Abstract

Dexrazoxane (ICRF-187) is clinically used as a doxorubicin cardioprotective agent and may act by preventing iron-based oxygen free radical damage through the iron-chelating ability of its fully hydrolyzed metabolite ADR-925 (N,N′-[(1S)-1-methyl-1,2-ethanediyl]-bis[(N-(2-amino-2-oxoethyl)]glycine). Dexrazoxane undergoes initial metabolism to its two one-ring open intermediates and is then further metabolized to its active metal ion-binding form ADR-925. The metabolism of these intermediates to the ring-opened metal-chelating product ADR-925 has been determined in a rat model to identify the mechanism by which dexrazoxane is activated.
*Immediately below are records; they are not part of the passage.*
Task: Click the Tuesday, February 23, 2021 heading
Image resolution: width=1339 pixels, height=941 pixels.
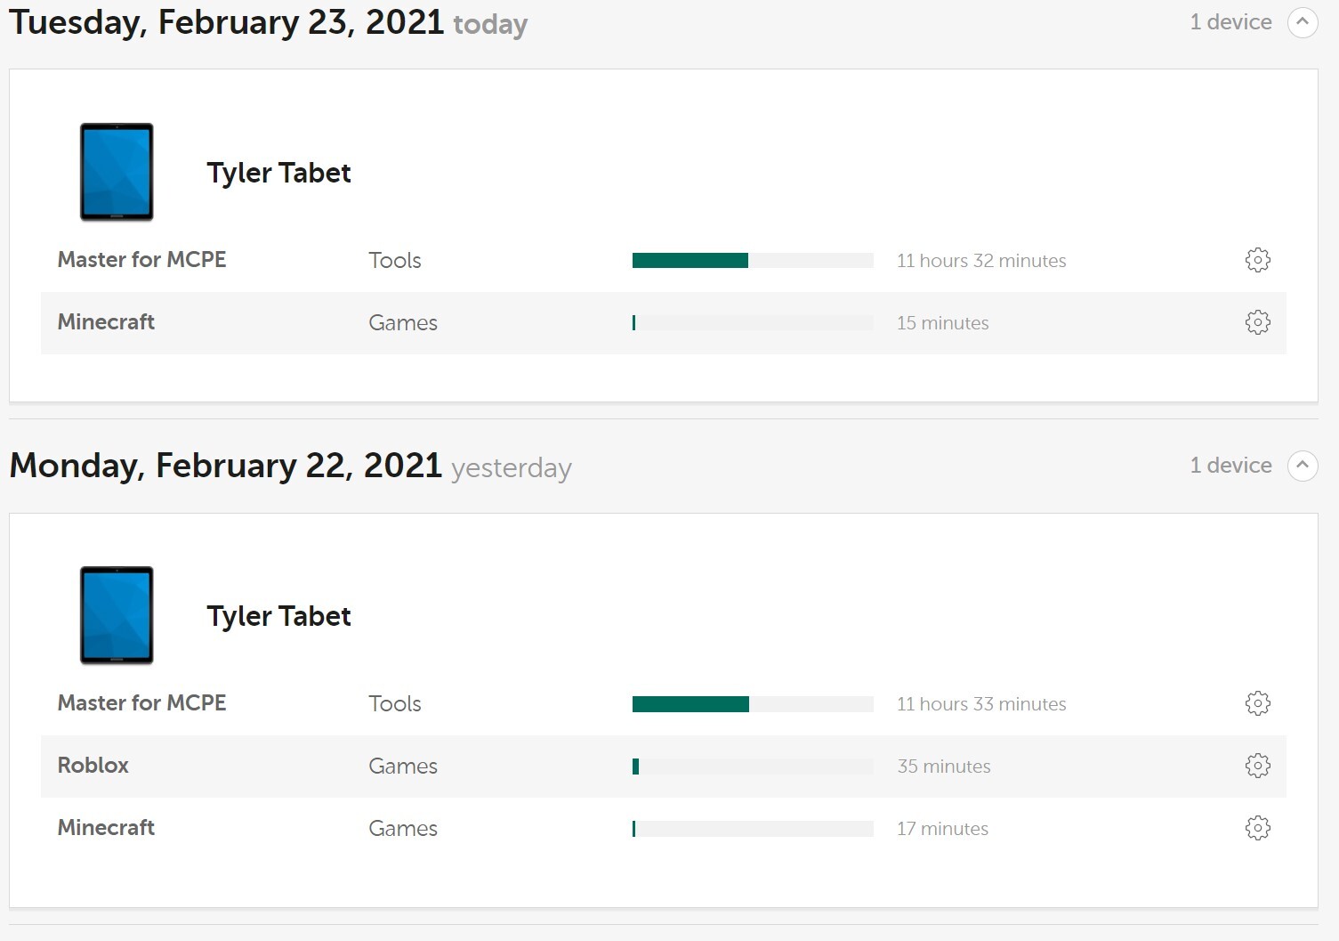Action: (x=227, y=22)
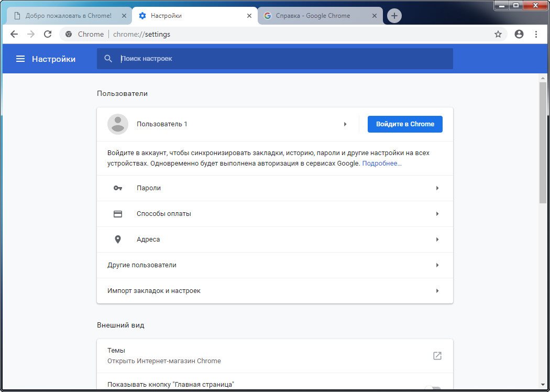Click the reload page icon
550x392 pixels.
point(48,34)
The plasma concentrations of both intermediates rapidly decreased after their i.v. administration to rats. A maximum concentration of ADR-925 was detected 2 min after i.v. bolus administration, indicating that these intermediates were both rapidly metabolized in vivo to ADR-925. The kinetics of the initial appearance of ADR-925 was consistent with formation rate-limited metabolism of the intermediates. After administration of dexrazoxane or its two intermediates, ADR-925 was detected in significant levels in both heart and liver tissue but was undetectable in brain tissue. The rapid rate of metabolism of the intermediates was consistent with their hydrolysis by tissue dihydroorotase. The rapid appearance of ADR-925 in plasma may make ADR-925 available to be taken up by heart tissue and bind free iron. These studies showed that the two one-ring open metabolites of dexrazoxane were rapidly metabolized in the rat to ADR-925, and thus, these results provide a mechanism by which dexrazoxane is activated to its active metal-binding form.